我们从吉林大学第一医院肿瘤组织/生物标本库获取AML患者外周血，进一步评估SsD对白血病进展的影响。SsD显著抑制了白血病细胞增殖(图6A)、集落形成能力(图6B)、诱导细胞周期阻滞(图6C)。在机制上，这是由FTO介导的m6A RNA甲基化及其在SsD处理的原代细胞中的靶点调控的(图6D-G)。当我们使用“人-鼠”异种移植白血病模型来评估SsD在体内对白血病进展的影响时(图6H)，与上述类似，使用SsD治疗显著抑制AML进展，包括降低WBC，减少BM中的白血病母细胞，减少脾肿大，抑制肺转移，延长AML原代细胞异种移植小鼠的存活时间(图6I-N)。因此，这些体内研究结果表明SsD具有治疗FTO介导的AML的潜力。

7）SsD克服了m6A介导的白血病对酪氨酸激酶抑制剂的耐药性

由于FTO抑制使耐药细胞对酪氨酸激酶抑制剂（TKI）治疗敏感，我们检测了SsD对TKI耐药细胞的疗效。我们发现SsD联合尼洛替尼或PKC412在降低细胞活力方面更有效(图7A)，这表明SsD显著抑制了Kas-1NR和MV4-11PR细胞的增殖。细胞的分子特征也显示TKIS介导的m6A低甲基化被挽救(图7B-C)。虽然SsD没有改变Kas-1NR和MV4-11PR细胞中ALKBH5、METTL3、YTHDF2的蛋白水平(图7D)，但TKI上调的m6A相关基因MerTK、BCL-2和STAT3的表达受损(图7E)。与上述结果一致，MerTK、BCL-2和STAT3在TKI耐药细胞的mRNA和蛋白水平上更稳定。然而，SsD治疗降低了MerTK和BCL-2转录本的稳定性，这随后导致了它们的翻译降低(图7F和7G)。基因特异性m6A qPCR证实MerTK、BCL-2和STAT3的RNA或蛋白水平的变化是由m6A介导的mRNA稳定性引起的。为了在体内检测这些效应，我们将Kas-1尼洛替尼耐药细胞移植给裸鼠。细胞接种后，为了保持耐药表型，我们继续每周两次腹腔注射尼洛替尼，直到肿瘤体积接近100mm³。然后，随机分组给予次优剂量的SsD (图7H)。SsD本身略微减缓了耐药肿瘤的生长(图7I和7J)。

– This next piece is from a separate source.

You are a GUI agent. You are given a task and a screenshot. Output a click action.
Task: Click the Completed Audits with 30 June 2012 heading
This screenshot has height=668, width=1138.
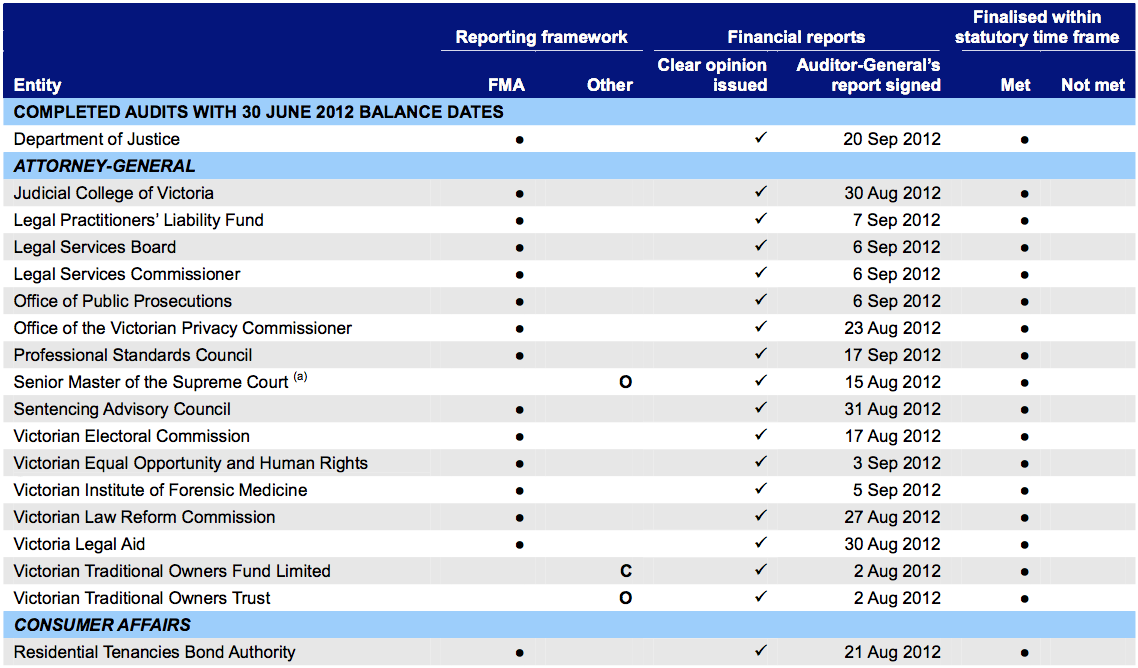tap(258, 112)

在机制上，我们观察到mRNA m6A甲基化的总体增加(图7K)。

结论：我们的研究揭示了FTO/m6A修饰信号之间之前未被认识到的联系，并阐明了SsD在AML中的功能。该研究可能为靶向FTO/m6A的表转录组提供一个有前途的策略，并突出柴胡皂甙治疗白血病的临床潜力。